An hour and a half later and they were all in the kitchen, good to go. Even Shahid, who under the circumstances could be forgiven for lying in and giving the occasion a miss, was there. He had been out of custody for three days and was still giddily happy – the main symptom being that he couldn’t stop talking. He had lost weight in jail, five or six kilos, and what with the fresh shave and haircut he’d had on getting out, was suddenly much more handsome. In fact he now looked like someone out of a film, a lean dark good-looking stranger with a past. If it had been him going to Lahore, Rohinka would be willing to bet that he wouldn’t come back single. Now he was sitting next to Fatima, coaxing her to eat her breakfast cereal by pretending to take huge mouthfuls of it himself, then flying it to her mouth making aeroplane noises. Mrs Kamal was sitting next to him, arranging her passport and plane ticket and other documentation on the table in front of her. On the other side of her was Mohammed in his high chair, barely awake. He was not cranky, but he was also not fully conscious, and he was making no attempt to eat or to interact with anyone: sitting there slumped sideways, chubby and skimpy-haired, he had the air of a Sultan recovering from a heavy lunch. Next to him his father too looked tired, and the coincidence made them look very alike; the resemblance, which Rohinka sometimes could and sometimes couldn’t see, was unmistakable. They looked like twins with a thirty-five-year age gap.

Mrs Kamal snapped her handbag closed.

‘It’s time,’ she said.

‘Usman’s brought the car round,’ said Ahmed. The two brothers would take their mother to the airport; Shahid had an appointment with Mrs Strauss the solicitor. They went into their farewells, and then came out in front of the shop, where Usman sat at the wheel of the Sharan with its hazard lights blinking. Ahmed loaded Mrs Kamal’s bag into the back of the people carrier. She had two suitcases and the biggest wheelie carry-on bag Rohinka had ever seen: with its handle extended, it was almost as tall as she was.
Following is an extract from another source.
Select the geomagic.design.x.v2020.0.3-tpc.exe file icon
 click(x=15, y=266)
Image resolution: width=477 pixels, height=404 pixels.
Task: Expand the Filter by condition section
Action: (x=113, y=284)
Standing in front of her mother-in-law, Rohinka felt a wave of the very last thing she had expected: affection. She had seen what Mrs Kamal had been like when Shahid was locked up, and would never forget it. She hoped Fatima and Mohammed would never be in trouble of that scale; if they ever were, she hoped she could live up to her mother-in-law’s example. But this wasn’t easy to put into words, and she made no attempt to begin. Perhaps she didn’t have to. Mrs Kamal stood in front of her, gripped her arm and said with an amused, knowing look, like a character actor taking applause at a curtain call:

‘Daughter. It has been eventful.’ And then Mrs Kamal turned to get into the car, saying, ‘And now time to see about that upgrade.’